What is required: Print every line of the data below verbatim, leaving out the pictures.

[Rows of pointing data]
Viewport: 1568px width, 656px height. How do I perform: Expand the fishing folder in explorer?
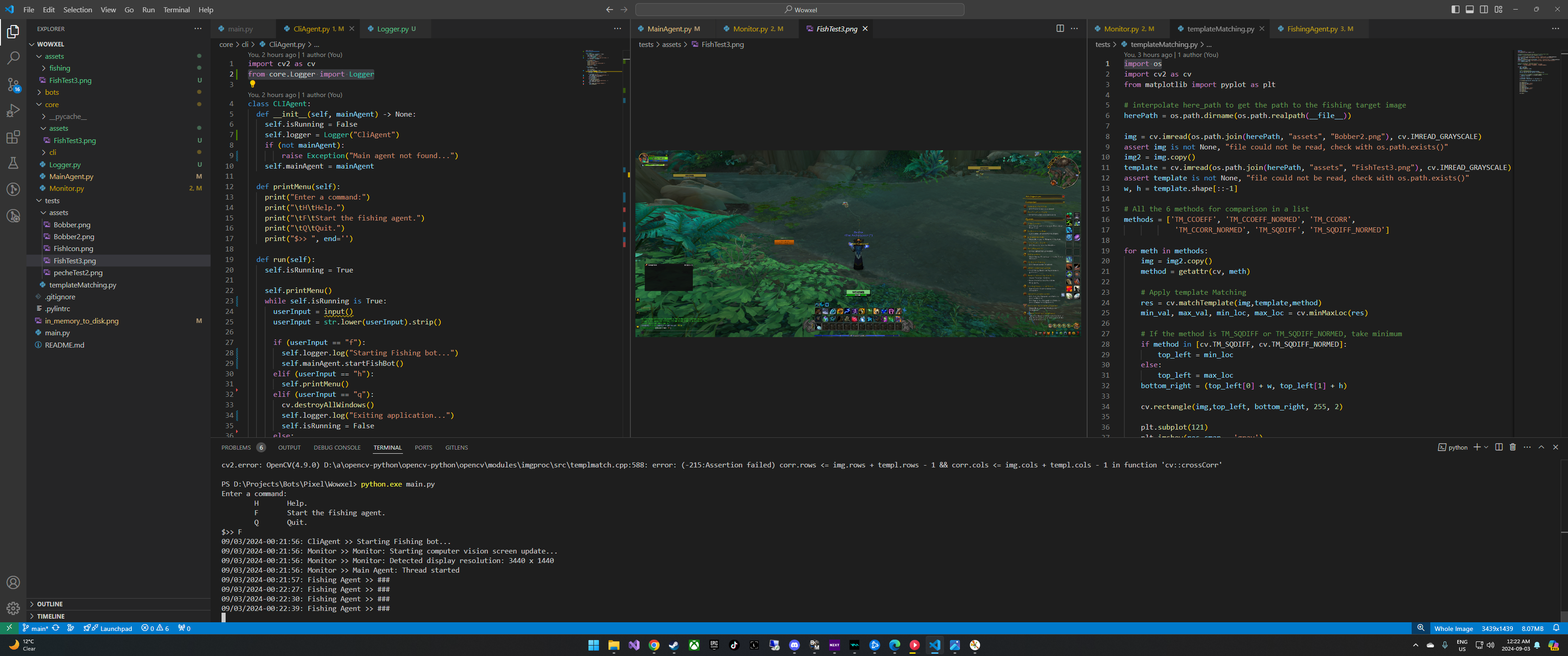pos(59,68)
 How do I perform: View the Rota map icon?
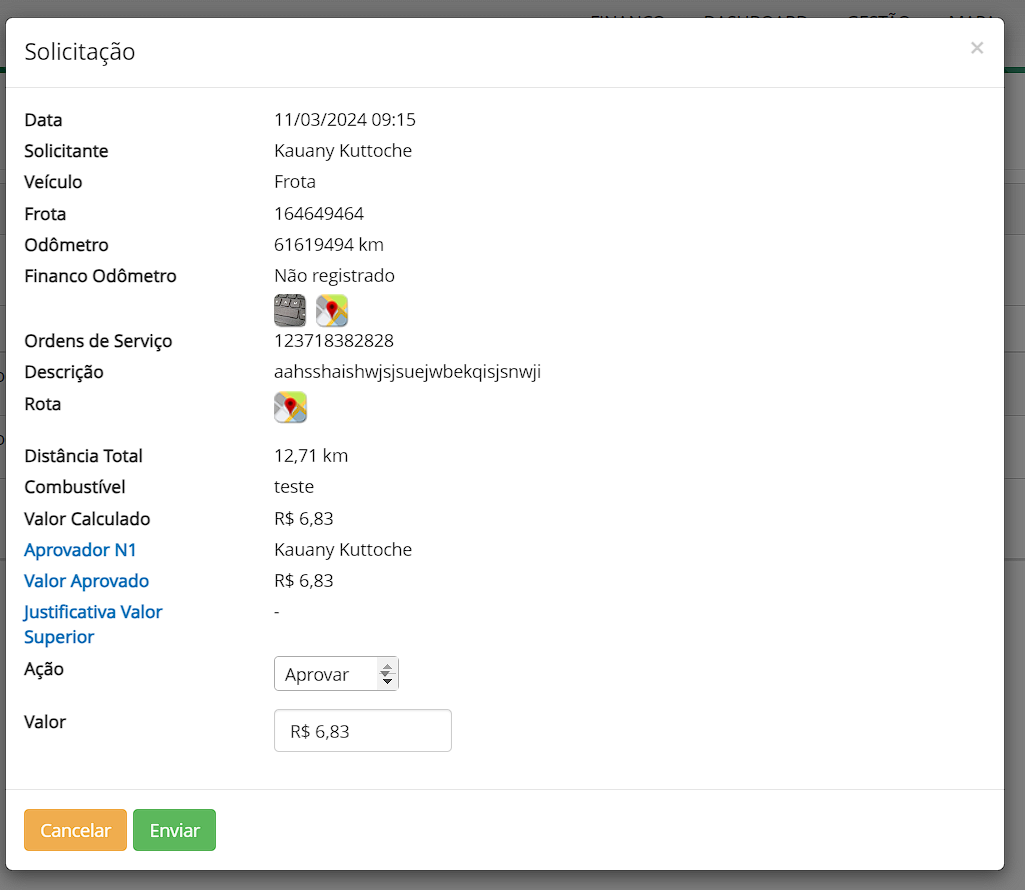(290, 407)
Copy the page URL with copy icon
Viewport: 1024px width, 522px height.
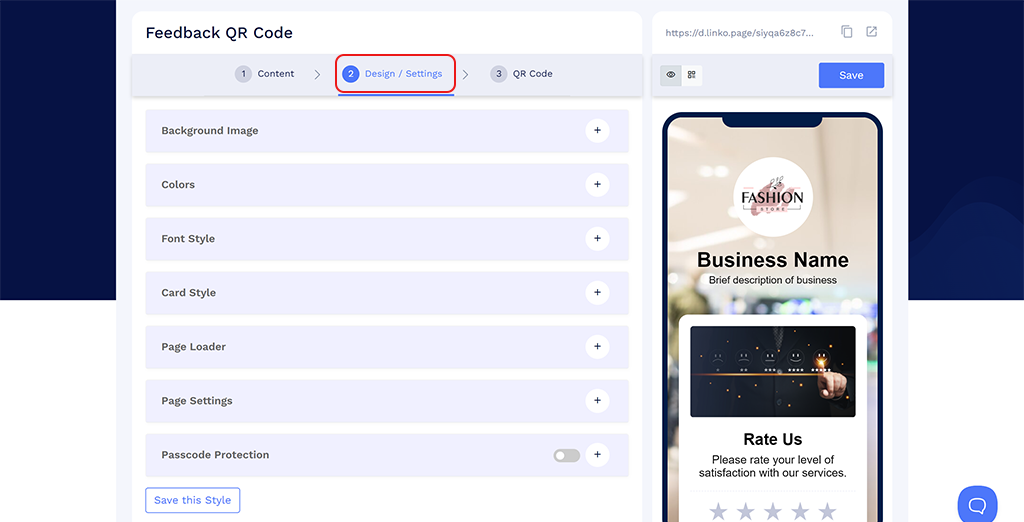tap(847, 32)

Written solution:
Viewport: 1568px width, 656px height. How do I perform: Expand the fishing folder in explorer?
pos(59,68)
 How do I perform: View the Rota map icon?
(290, 407)
Copy the page URL with copy icon
Viewport: 1024px width, 522px height.
tap(847, 32)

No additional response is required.